* Start INFORMATION SHOWN *

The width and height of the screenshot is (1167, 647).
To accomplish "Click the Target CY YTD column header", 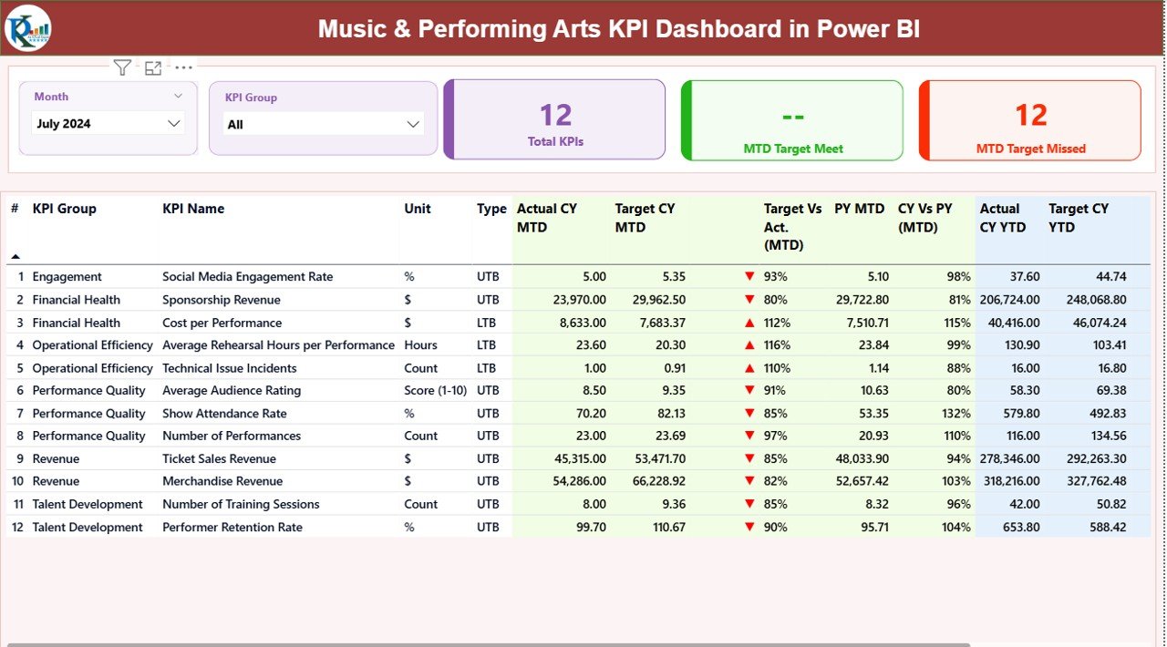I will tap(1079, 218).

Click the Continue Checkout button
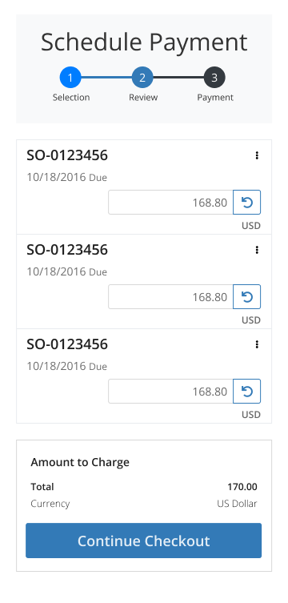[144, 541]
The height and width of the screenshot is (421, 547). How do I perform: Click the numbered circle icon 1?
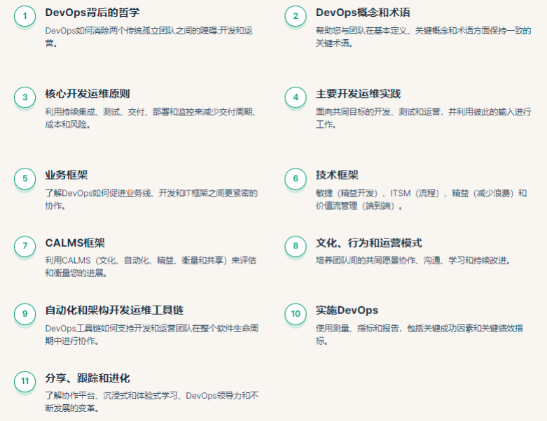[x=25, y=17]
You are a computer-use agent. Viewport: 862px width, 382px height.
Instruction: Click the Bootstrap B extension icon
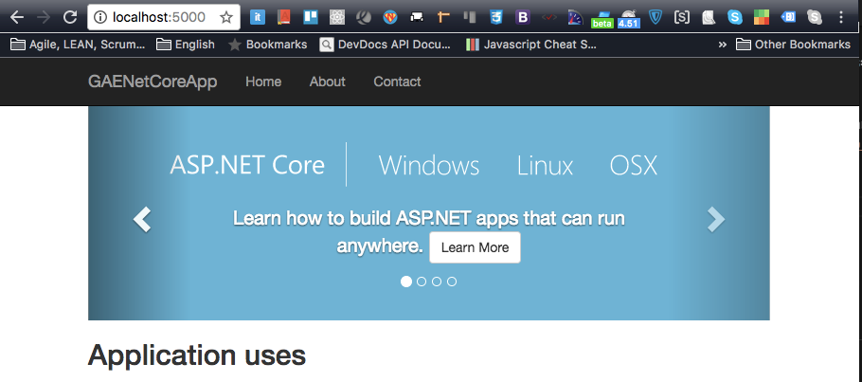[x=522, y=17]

* End INFORMATION SHOWN *

▶ [EXERCISE GOAL]:
Quote verbatim the portion of the entries that begins with the line containing "The height and" and runs through the last line of the entries, both ends included, omitting the pictures.

▶ [CORRECT ANSWER]:
The height and width of the screenshot is (421, 547). How do I perform: Click the numbered circle icon 1?
[x=25, y=17]
You are a computer-use agent. Viewport: 862px width, 382px height.
Instruction: Click the Bootstrap B extension icon
[x=522, y=17]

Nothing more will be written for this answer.